Boyne the author clearly did not forget.

Why I like this sequel

auschwitz
Photo by Leandro Raichardt on Pexels.com

In vivid memories told in this sequel as a first-person account, Boyne’s lead character Gretel painfully takes us once more through the horror that is the Holocaust.

Despite escaping Germany, — first to France then Australia, and finally London — Gretel’s past continues to haunt her for the rest of her life in ways both unexpected and shocking.

I love how Boyne deftly interspersed the narrative between both timelines. One timeline was Gretel’s encounters with Jews and Jew-sympathisers in her teens and 20s, while in France and Australia. The other the post-Covid modern-day “tyrants” she met in her 90s while living a reclused life in an uptown London apartment.

Granted, the reader could skip every other chapter to stay on one timeline’s story (which I did for a while). But you soon realize the folly of doing so, even as you discover his genius for so doing.

For Boyne was able to pull out some shocking revelations and nifty surprises, especially in the second half of the novel, making the book a gripping page-turner right up til the end.

What I learned from Gretel

a man reading book while sitting on a bed
Photo by Dayan Rodio on Pexels.com

Though the Holocaust and its devastations stayed in the background through most of this book, it’s clear from Gretel’s struggles that she could not escape her unfortunate connection with it.

After all, she was the sole survivor of a family that commandeered atrocities forever linked to the name Auschwitz.
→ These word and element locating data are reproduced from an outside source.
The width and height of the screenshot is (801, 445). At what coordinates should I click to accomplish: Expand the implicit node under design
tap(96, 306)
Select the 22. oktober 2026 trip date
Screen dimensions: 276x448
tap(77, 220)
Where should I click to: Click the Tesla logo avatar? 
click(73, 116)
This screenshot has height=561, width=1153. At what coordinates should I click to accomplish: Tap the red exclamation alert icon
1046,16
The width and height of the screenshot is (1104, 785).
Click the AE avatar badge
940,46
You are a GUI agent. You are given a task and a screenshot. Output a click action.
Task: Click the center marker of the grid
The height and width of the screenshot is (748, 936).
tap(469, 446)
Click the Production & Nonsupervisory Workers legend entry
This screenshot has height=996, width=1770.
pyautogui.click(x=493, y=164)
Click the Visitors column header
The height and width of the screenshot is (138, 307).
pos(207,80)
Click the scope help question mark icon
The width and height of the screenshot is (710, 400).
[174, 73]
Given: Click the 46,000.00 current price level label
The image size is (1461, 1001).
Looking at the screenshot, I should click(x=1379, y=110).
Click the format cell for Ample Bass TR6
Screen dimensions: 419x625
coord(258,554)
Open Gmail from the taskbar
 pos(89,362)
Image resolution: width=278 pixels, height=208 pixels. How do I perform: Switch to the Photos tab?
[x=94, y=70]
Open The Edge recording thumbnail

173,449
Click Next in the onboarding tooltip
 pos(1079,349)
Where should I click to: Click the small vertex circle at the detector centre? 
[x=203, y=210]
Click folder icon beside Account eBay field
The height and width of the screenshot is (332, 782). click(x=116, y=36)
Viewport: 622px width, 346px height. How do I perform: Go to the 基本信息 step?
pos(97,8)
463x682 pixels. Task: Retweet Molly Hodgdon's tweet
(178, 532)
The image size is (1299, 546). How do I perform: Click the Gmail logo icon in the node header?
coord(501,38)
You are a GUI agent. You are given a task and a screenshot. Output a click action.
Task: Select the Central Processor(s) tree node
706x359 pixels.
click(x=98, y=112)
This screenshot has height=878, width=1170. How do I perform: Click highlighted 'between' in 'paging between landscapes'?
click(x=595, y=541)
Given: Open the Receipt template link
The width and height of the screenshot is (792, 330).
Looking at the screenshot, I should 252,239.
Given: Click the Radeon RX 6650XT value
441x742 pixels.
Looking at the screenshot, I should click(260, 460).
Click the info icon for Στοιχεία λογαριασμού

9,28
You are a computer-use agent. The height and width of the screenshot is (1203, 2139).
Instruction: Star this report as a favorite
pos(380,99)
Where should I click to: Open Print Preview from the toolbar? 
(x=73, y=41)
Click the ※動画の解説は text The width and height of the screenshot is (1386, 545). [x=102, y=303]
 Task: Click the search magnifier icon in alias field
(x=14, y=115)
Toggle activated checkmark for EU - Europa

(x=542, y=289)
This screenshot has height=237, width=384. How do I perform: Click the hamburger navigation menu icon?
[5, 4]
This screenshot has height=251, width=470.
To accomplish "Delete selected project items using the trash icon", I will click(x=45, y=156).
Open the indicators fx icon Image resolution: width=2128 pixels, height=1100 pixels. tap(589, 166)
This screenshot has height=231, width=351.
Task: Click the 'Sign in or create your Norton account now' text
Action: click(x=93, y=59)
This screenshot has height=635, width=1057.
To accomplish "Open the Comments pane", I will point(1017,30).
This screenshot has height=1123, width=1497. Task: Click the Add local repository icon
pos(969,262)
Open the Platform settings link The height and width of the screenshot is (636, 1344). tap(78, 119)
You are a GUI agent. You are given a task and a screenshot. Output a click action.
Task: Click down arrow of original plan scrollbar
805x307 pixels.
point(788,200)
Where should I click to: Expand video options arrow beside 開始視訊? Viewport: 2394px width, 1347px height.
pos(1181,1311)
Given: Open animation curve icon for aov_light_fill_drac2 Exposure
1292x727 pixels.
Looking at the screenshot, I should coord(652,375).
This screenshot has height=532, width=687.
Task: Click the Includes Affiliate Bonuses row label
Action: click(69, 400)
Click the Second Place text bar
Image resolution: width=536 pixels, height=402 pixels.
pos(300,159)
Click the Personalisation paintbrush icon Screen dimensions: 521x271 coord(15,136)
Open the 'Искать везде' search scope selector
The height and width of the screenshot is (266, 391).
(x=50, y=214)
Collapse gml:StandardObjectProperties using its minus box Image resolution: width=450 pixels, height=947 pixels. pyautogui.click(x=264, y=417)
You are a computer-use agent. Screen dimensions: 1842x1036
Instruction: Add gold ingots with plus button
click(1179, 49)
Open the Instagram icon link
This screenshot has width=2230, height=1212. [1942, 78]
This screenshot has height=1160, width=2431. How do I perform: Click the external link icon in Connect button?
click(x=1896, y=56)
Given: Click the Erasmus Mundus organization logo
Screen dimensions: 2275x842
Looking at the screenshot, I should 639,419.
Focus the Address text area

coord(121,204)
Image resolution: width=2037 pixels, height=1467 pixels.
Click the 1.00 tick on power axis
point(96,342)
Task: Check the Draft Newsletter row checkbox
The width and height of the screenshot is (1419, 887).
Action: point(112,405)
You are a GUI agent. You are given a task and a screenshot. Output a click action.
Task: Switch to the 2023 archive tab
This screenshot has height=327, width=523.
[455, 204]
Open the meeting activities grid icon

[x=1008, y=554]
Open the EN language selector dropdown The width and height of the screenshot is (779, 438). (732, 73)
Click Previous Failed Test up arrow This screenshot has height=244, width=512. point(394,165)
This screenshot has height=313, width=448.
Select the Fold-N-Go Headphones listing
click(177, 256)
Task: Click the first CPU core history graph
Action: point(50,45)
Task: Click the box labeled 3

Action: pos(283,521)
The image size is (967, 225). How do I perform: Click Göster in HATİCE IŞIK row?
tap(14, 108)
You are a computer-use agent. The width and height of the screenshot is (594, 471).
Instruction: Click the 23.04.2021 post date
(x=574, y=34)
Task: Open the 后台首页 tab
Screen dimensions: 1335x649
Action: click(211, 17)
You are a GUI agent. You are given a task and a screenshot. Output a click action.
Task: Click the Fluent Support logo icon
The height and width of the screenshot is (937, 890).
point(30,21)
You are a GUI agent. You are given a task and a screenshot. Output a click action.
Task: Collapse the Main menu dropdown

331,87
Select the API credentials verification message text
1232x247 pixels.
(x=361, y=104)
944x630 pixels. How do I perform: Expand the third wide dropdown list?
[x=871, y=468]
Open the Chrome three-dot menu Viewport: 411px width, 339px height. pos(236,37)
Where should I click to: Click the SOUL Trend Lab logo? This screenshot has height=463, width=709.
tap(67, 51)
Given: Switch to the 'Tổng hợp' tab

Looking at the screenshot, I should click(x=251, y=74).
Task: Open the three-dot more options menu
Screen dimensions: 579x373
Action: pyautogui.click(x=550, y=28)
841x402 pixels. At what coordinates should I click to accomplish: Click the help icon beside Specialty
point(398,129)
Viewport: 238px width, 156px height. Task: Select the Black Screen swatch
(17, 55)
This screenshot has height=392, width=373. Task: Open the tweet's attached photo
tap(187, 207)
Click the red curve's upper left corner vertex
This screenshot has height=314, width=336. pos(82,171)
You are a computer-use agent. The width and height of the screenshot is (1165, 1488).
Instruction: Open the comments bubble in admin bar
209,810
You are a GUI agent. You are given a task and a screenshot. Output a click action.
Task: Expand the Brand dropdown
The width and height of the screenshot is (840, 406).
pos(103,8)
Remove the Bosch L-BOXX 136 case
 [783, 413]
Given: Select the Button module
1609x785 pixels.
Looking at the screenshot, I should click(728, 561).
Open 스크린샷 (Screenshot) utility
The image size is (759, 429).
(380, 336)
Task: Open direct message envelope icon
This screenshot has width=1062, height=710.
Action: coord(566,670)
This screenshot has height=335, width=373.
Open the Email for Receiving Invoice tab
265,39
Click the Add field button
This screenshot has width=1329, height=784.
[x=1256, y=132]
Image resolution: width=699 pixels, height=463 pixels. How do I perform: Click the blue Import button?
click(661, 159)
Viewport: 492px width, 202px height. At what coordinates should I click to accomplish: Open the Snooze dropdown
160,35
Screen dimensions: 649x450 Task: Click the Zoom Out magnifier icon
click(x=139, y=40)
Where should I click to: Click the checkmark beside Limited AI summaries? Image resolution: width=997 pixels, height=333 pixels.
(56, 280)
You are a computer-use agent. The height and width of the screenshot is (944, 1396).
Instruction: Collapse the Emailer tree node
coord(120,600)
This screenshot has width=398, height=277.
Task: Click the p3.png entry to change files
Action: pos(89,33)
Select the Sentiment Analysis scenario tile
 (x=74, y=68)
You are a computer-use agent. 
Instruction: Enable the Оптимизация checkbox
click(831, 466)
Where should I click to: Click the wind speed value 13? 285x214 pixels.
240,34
Despite keeping her distance both geographically and linguistically in the years following the death of Bruno, her father, and later her mother who escaped to France with her, Gretel never felt fully free to live a new life.

Her sense of guilt and isolation prevented her from forming deep relationships, even with the husband and son she eventually had.

Somehow, everywhere she turned, she found reminders of what to her were signposts of her part as her father’s daughter for the senseless deaths of so many.

While I realize my life is nowhere close to Gretel’s (thank goodness), I too can understand how guilt and regret can keep one prisoner for years and years.

But what I learned from her in this book was this: no matter how long it takes, it’s still possible to rewrite the story of our lives as one of hope and redemption, instead of loneliness and guilt.

And all it takes could very well be one brave, selfless, sacrificial moment to right a wrong, even if it costs you everything.

And though I hope I never have the exact brave moment Gretel had at the end of the book, I too hope I can find closure as she did.

One that would end my own sense of guilt and remorse all these years.

It’s probably what we all hope for at the end of our days.

One thought on “Fiction Book Review #4 – All The Broken Places

  1. Fictional books that cover the Holocaust are always interesting, in that I learn so much about the world that I was so far apart from. Being in Asia, we never really learned much about what happened in the West. The Book Thief was one interesting story that eased me into the subject. Of course, non-fiction books like Frankl’s Man’s Search For Meaning gave me an even better picture of the horrors that happened. I might just check this book out.